The 12-month outlook is bullish with a base case target of $100-$120 (50% probability), assuming revenue growth moderates to 25-30% and margins stabilize. The bull case (30% probability) targets $120-$133 if margins recover to 20%+ and profitability is achieved. The bear case (20% probability) sees the stock falling to $27-$50 if margins deteriorate further. The most likely scenario is the base case, where the stock appreciates but faces headwinds from margin uncertainty. Key assumptions include gross margin recovery and sustained revenue growth above 25%.
Based on price-to-sales, LGN appears undervalued at 1.00x, near the low end of its historical range of 2.5-3.5x. However, the forward P/E of 41.5x is elevated, implying the market expects a significant earnings turnaround. The PEG ratio of 0.04 suggests the stock is cheap relative to expected growth, but this relies on achieving the $3.06 EPS estimate.
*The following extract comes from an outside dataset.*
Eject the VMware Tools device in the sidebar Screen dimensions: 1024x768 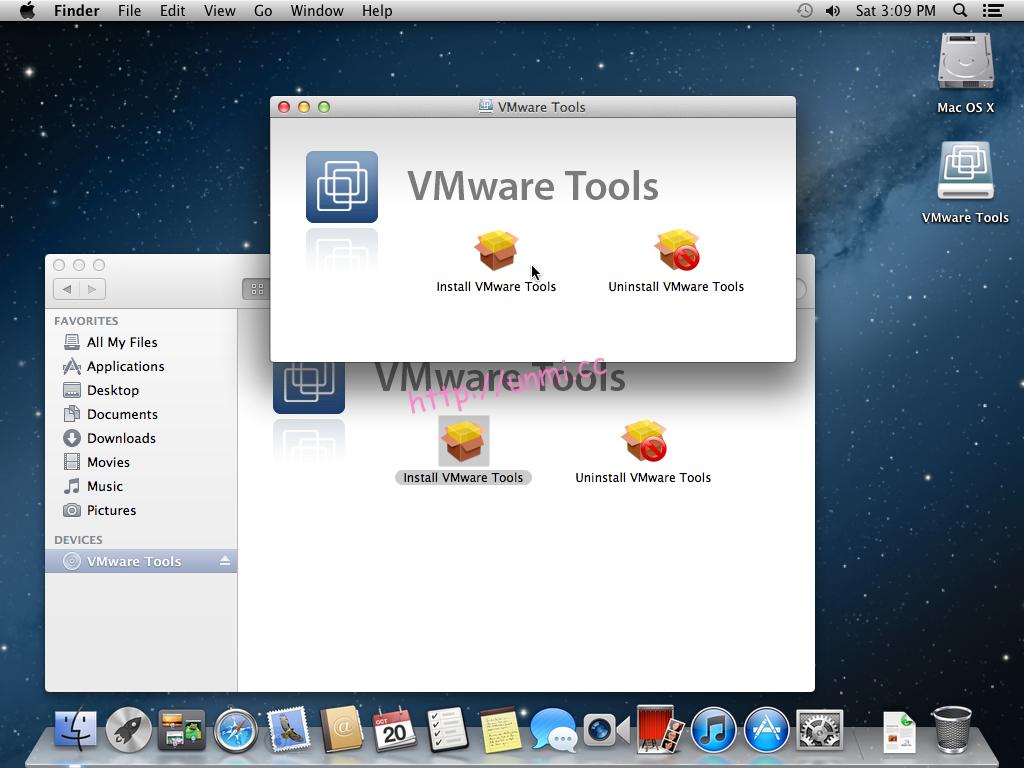coord(224,561)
Compared to the Engineering & Construction industry average P/S of ~1.0x, LGN is fairly valued on sales, but on earnings it is expensive given current losses. The valuation implies the market is pricing in a successful margin recovery.
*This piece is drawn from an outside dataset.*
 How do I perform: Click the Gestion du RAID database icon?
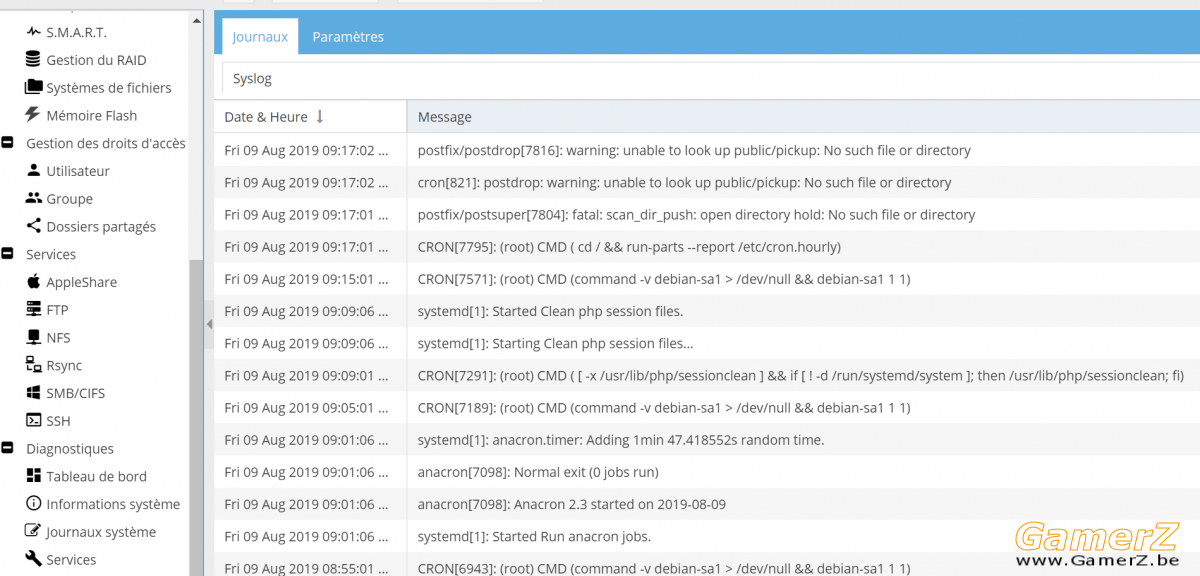[33, 60]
Legence Corp offers a high-risk, high-reward opportunity. With 41.6% YoY revenue growth and a P/S ratio of 1.00x near historical lows, the stock appears undervalued relative to sales. Analysts are bullish, with an average target implying 72% upside. However, the company is unprofitable with a net loss of -$32.7 million in Q4 2025 and gross margins that collapsed to 6.4%. The stock is suitable for investors who can tolerate volatility and have a long-term horizon; it is not appropriate for conservative or income-focused investors. The biggest risk is that margins do not recover, leading to further downside.
LGN is better suited for long-term investment (3-5 years) given its growth stage and high volatility. The stock has a beta not provided, but its 31.16% max drawdown and 65.5% 6-month gain indicate significant price swings. Short-term trading is risky due to the recent 8.7% monthly decline and high short interest. The company does not pay a dividend, so total return depends on capital appreciation. A minimum holding period of 2-3 years is recommended to allow for margin recovery and earnings growth to materialize. Investors should monitor quarterly earnings closely for signs of improvement.